Today is St. Patrick’s Day. It tends to be a pretty big deal. But in Belfast, Northern Ireland, it is also something of a hot potato, seeing that the Republican movement seem to own everything which has to do with Irish culture in the North. Enter Republicans, enter everything Left; enter the Great Unwashed (the anti-war brigade). I was walking through the city centre today, minding my own business with my wife and one-year old son, when I was interrupted by a hippy female member of the Socialist Workers Party (of NI), who, on my way past, thrust a leaflet at me depicting the words, ‘End the occupation of Baghdad’.

I saw red. I stared her straight in the eyes and leaned over so I could be heard above the crowd-noise.
“End the occupation of Baghdad? When 85% of Iraqis polled say they want the coalition to STAY?” She got angry. “Aw, that is bullshit.”
“You don’t want to hear that, huh?”

But she had already moved on to another apolitical member of the general public, loading her propaganda into their passive fingers. And it just reminded me of the general problem with these people – as soon as you begin to talk logically, they get angry. ‘How dare you bring empirical evidence into this?! Don’t you realise that we have an ideaology to push here?’

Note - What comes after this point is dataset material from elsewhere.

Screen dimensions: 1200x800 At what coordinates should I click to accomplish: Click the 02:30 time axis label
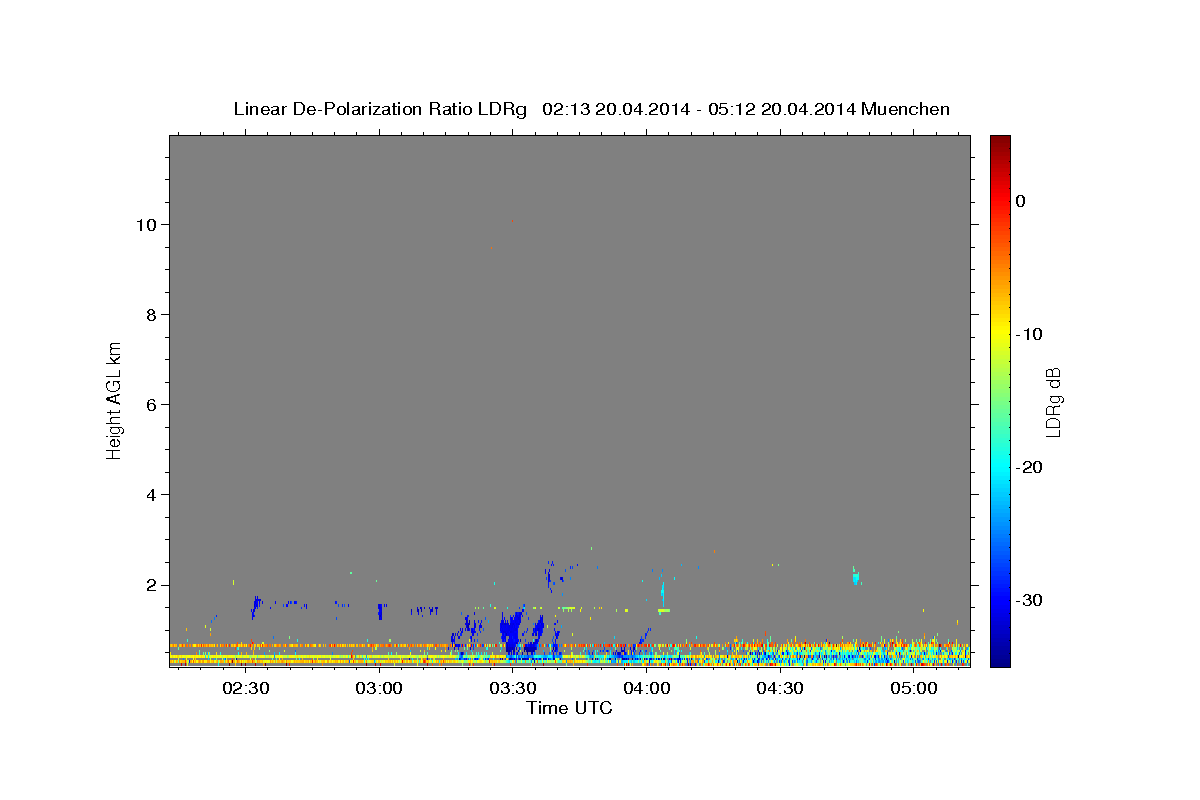point(246,689)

It’s like – they genuinely don’t give a damn about the facts. They’re good with megaphones but bad at just talking. They’re good at sitting in the middle of the road chanting, but bad at having a reasonable conversation. They’re good at getting passionate about a nice little dreamy philosophy, but bad at plugging the holes in that philosophy with any real substance of logic.

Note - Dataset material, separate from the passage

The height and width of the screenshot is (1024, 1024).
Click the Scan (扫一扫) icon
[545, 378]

Most of those who would claim to be ‘anti-war’ simply have not thought about the issues enough to work out that their claim is illogical. They see the word ‘WAR’ and before you could blink, let alone think about it, they’ve got their grubby little flyers printed and their posters up and their megaphone batteries charged. They must be on speed.

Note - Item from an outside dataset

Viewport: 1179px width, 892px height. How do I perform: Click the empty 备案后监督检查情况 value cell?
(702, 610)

The main problem with all of this is not that they are wrong – there are plenty of good, reasonable people who are also wrong. (I may be one of them.) The main problem is that they are prejudiced toward an extremely hostile form of politically-charged passivism BEFORE they even start. And yet, by its very nature, it is contradictory – they are against using force against brutal regimes (possibly using the arguments that innocents may be killed [whilst ignoring the possibilities of how many MORE innocents may be killed by NOT acting]) but they are somehow not against using force to vandalise a local McDonalds in the name of anti-capitalism, or using force to tax the working citizen in order to be ‘charitable’.

Their position is supposed to be so ideaological … but it falls apart at the most basic level of scrutiny, as encounters like the above prove.

See today’s great Telegraph article by Janet Daley for more on a similar track.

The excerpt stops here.